How Many Quadratic Equations Can Be Formed With Real Roots?

[e.pramudita]

Homework Statement

If three different number are taken from the set {0, 1, 3, 5, 7} to be used as the coefficient of a standard quadratic equation, how many such quadratic equations can be formed? How many of these have real roots?

Homework Equations

The Attempt at a Solution

Part a: "How many such quadratic equations can be formed?"

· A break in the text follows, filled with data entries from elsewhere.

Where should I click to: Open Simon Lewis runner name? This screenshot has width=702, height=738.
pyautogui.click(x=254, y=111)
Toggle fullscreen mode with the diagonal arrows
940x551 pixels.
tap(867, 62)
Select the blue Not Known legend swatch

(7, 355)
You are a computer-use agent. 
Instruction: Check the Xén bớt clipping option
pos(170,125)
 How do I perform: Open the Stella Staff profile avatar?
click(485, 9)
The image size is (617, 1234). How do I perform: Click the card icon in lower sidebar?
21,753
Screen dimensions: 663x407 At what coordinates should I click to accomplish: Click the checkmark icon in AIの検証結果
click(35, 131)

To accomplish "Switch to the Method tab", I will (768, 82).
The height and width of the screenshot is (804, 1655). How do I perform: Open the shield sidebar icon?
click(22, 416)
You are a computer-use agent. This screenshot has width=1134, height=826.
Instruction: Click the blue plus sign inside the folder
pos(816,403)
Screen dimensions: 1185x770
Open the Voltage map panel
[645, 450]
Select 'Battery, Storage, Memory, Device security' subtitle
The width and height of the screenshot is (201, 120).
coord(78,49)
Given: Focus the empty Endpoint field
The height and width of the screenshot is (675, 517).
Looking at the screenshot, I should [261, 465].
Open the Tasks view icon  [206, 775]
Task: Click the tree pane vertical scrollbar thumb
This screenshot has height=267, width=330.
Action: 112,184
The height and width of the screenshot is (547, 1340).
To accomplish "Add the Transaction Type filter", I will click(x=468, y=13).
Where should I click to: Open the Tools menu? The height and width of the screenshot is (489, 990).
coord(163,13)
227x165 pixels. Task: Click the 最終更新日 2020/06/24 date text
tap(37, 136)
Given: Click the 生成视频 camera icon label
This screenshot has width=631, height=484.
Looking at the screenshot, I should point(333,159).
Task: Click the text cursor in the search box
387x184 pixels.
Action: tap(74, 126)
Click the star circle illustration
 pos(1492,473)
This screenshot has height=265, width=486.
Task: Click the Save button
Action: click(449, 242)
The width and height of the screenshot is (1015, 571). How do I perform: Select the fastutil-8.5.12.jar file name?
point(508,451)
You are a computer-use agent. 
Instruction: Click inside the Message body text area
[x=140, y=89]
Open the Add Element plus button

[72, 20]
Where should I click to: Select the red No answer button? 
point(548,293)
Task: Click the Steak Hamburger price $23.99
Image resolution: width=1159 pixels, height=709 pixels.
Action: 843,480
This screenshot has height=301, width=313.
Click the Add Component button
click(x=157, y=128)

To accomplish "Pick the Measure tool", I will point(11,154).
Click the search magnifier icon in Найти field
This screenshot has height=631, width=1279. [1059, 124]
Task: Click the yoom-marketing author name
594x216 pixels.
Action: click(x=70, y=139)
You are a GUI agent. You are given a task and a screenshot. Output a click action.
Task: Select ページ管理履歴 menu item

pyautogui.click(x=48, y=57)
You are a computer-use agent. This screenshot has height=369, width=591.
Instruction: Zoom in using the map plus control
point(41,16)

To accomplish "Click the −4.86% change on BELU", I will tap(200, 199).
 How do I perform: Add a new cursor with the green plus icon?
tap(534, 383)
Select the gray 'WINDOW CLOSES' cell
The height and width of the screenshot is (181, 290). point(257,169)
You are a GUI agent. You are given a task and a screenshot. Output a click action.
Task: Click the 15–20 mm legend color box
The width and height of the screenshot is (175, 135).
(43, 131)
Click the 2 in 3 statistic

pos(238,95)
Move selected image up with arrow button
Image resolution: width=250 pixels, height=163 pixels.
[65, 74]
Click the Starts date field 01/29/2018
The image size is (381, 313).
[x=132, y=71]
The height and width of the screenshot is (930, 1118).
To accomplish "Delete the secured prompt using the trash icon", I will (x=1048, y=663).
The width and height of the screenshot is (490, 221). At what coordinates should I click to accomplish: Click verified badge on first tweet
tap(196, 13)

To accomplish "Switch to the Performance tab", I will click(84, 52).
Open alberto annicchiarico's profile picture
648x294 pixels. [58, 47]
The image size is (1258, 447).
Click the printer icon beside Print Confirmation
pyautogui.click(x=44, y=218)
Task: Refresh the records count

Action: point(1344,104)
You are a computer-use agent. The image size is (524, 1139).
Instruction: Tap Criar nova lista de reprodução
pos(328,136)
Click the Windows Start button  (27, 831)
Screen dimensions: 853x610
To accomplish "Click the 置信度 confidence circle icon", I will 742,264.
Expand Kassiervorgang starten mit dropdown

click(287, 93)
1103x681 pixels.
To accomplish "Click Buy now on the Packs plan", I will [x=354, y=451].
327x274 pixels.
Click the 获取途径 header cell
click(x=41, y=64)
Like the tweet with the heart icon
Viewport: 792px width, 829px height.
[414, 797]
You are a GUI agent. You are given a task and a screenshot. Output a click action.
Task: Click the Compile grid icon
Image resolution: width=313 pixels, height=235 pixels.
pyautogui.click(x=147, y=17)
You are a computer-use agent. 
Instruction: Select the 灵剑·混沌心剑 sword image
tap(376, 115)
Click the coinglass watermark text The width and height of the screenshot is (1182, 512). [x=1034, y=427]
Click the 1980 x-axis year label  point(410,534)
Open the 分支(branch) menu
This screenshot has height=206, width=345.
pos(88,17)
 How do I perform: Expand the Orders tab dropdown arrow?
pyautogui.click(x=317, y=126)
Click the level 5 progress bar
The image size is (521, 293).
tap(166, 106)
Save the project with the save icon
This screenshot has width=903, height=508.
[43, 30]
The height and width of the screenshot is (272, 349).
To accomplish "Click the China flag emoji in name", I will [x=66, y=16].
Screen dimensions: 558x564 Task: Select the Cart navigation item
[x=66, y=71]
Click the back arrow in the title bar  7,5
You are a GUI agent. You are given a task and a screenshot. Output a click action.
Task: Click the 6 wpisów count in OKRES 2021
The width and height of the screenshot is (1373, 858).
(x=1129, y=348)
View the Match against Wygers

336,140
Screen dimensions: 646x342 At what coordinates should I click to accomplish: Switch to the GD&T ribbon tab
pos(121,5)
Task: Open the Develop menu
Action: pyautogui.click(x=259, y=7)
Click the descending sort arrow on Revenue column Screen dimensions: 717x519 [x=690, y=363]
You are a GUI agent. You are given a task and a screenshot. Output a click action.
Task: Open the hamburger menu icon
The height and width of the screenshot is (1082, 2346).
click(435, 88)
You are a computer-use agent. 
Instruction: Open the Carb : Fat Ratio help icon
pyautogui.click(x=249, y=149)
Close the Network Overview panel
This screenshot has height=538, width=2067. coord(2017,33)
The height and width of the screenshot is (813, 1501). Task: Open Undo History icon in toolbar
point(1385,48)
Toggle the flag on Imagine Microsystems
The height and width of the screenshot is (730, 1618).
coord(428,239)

Quadratic equation is defined by ax^2 +bx +c =0 , a is not 0
First box (x^2) = 4 (consist of everything but zero)
Second box (x^1) = 4 (consist of everything but the number on the first box)
Third box (x^0) = 3 (consist of everything but the number of the first box and the second box)
So 4*4*3=48.
But the answer says 88. Is the answer wrong?Part b: "How many of these have real roots?
Imaginary roots have D<0
So let's find how many equation that have imaginary roots and then subtract Part(a) answer with that number.

Case 1: x^2 -> non zero -> (4)
x^1 -> {0,1,3} -> (3)
x^0 -> {non zero except the first and second box} -> (3)
So 4*3*3=36

Case 2: x^2 -> non zero -> (4)
x^1 -> {5} -> (1)
x^0 -> {3,7} ->(2)
So 4*1*2=8

I can think of 2 other cases but let stop for a second here.
From here on we can conclude that there is at least 36+8=44 combination. Thus there are 48-44=4 quadratic equation that have real roots.

But I can think of at least 12 real roots.
Set coefficient x^0 = 0 and other coefficient with the rest.
We can get.
4*3*1=12

But the answer is 28.

I am confused!

 

[thchian]

the standard quadratic equation is f(x) = a(x - h)2 + k

 

[e.pramudita]

the standard quadratic equation is f(x) = a(x - h)2 + k

Can you give more explanation on how to solve it?

 

[CAF123]

Taking the quadratic to be of the form $ax^2 + bx + c$, $a \neq 0$, using a slightly different method to yours, I also get 48.

 

[thchian]

Can you give more explanation on how to solve it?

IF the number that can be used is only 0, 1, 3, 5, 7, without any restriction, the numbers of equations that can be formed at most are only 5P3=60, right?
So, do u think it means 10, 37, 137,... those numbers can be be used?

 

[CAF123]

IF the number that can be used is only 0, 1, 3, 5, 7, without any restriction, the numbers of equations that can be formed at most are only 5P3=60, right?
So, do u think it means 10, 37, 137,... those numbers can be be used?

There is restriction in that a cannot be 0. I think it means three numbers from the given set( I.e you cannot combine them to form larger digit numbers)

 

[e.pramudita]

IF the number that can be used is only 0, 1, 3, 5, 7, without any restriction, the numbers of equations that can be formed at most are only 5P3=60, right?
So, do u think it means 10, 37, 137,... those numbers can be be used?

There is a restriction

If three different number are taken from the set

 

[e.pramudita]

Taking the quadratic to be of the form $ax^2 + bx + c$, $a \neq 0$, using a slightly different method to yours, I also get 48.

How about the second part?

 

[thchian]

There is a restriction

i mean if no restriction answer = 60, then when there is a restriction answer will be < 60...

 

[CAF123]

How about the second part?

For real root quadratics, you have $b^2 - 4ac \geq 0\,\Rightarrow\,b^2 \geq 4ac$ (valid because $a,c$ both positive). How many combinations of a,b,c satisfy this?

 

[haruspex]

For the second part, consider the cases in this order:
c = 0
c > 0, b = 0 or 1
c > 0, b = 3
c > 0, b > 3

 

[CAF123]

For part a), note that the answer cannot possibly be 88. As thchian pointed out, there would be, without any restrictions, 5P3 = 60 possibilities so with some restrictions this number must be less than 60. To see that it is necessarily 48 again, count the number of combinations which result in a being 0. This gives 4P2 = 12. So subtracting gives 60 -12 = 48.